## Your assignment
Print exactly the lines from the one containing "This screenshot has height=616, width=1001." through the last line of the records below, both included, and nothing else; omit any pictures.

[Saved entries]
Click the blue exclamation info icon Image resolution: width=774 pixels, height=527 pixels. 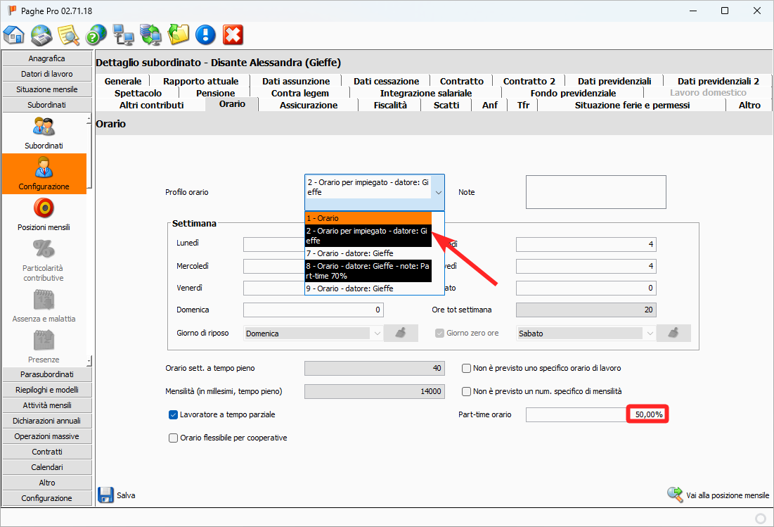[205, 34]
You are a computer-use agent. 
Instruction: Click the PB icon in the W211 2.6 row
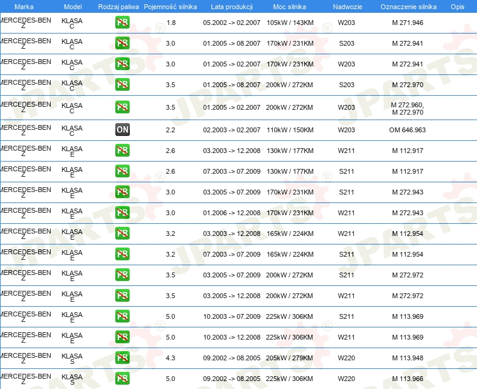[122, 150]
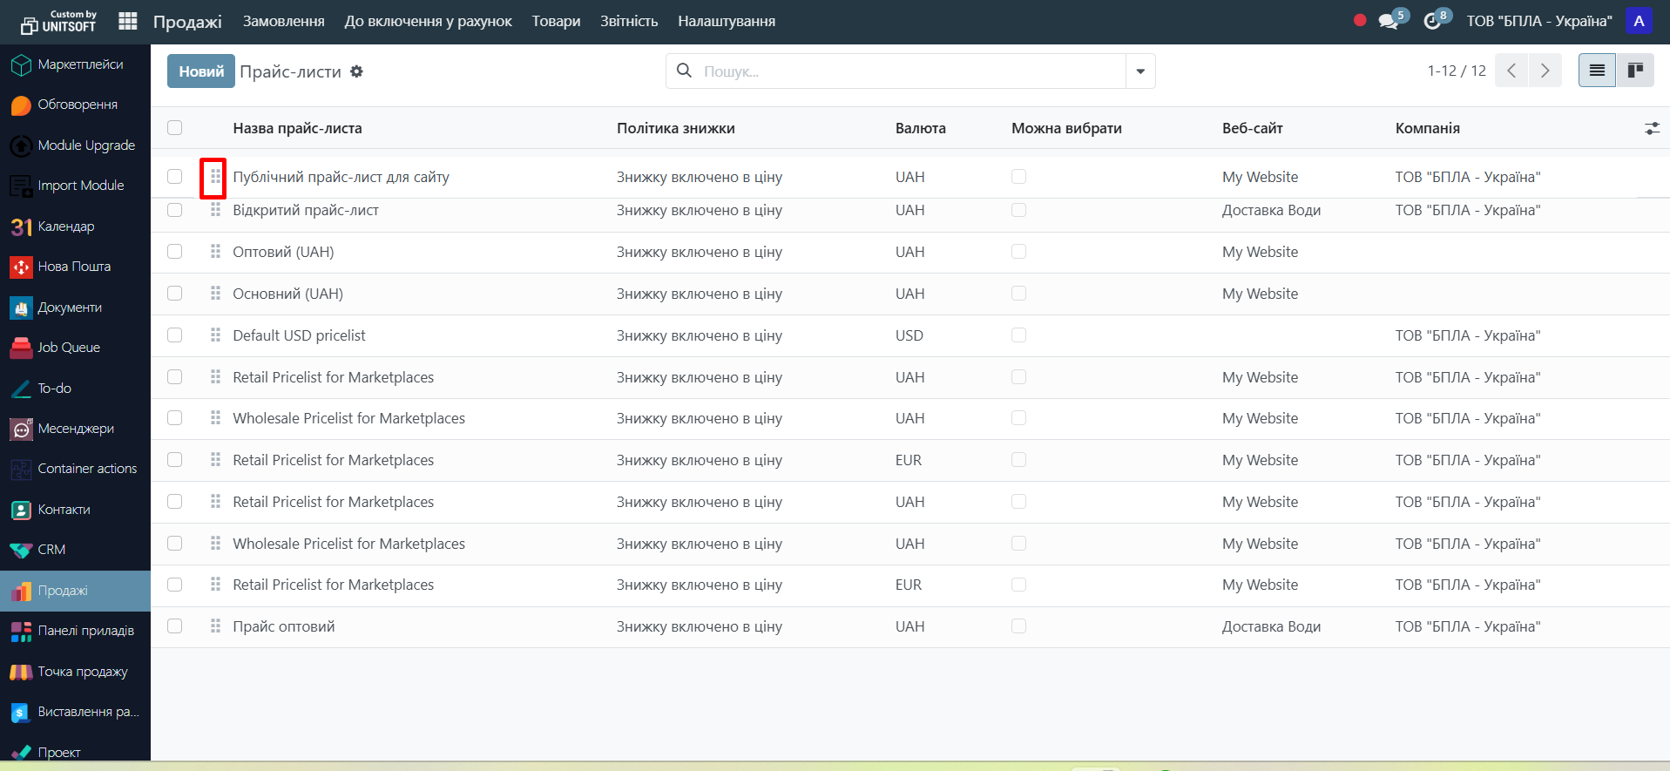Viewport: 1670px width, 771px height.
Task: Select checkbox for Default USD pricelist row
Action: pos(175,335)
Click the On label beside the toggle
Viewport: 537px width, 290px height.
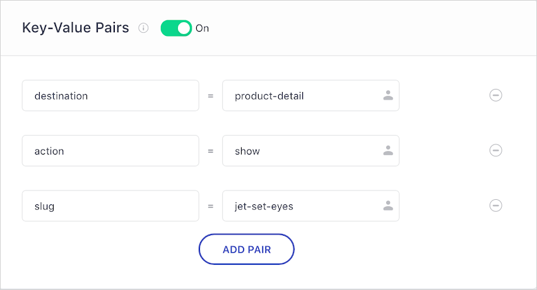click(202, 28)
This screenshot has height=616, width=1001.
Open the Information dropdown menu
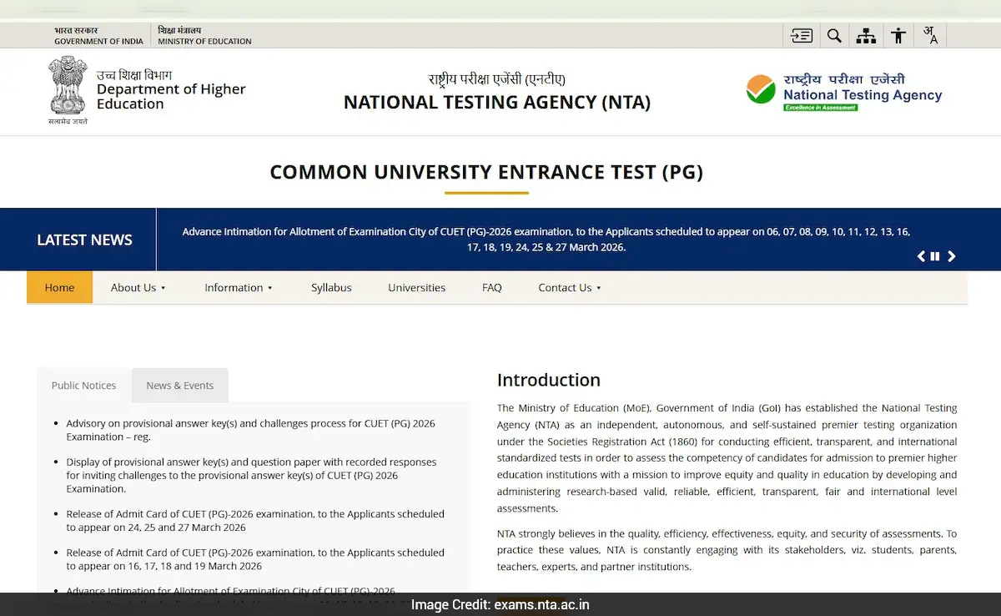[x=238, y=287]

## Answer box
This screenshot has height=616, width=1001.
Open the Information dropdown menu
[x=238, y=287]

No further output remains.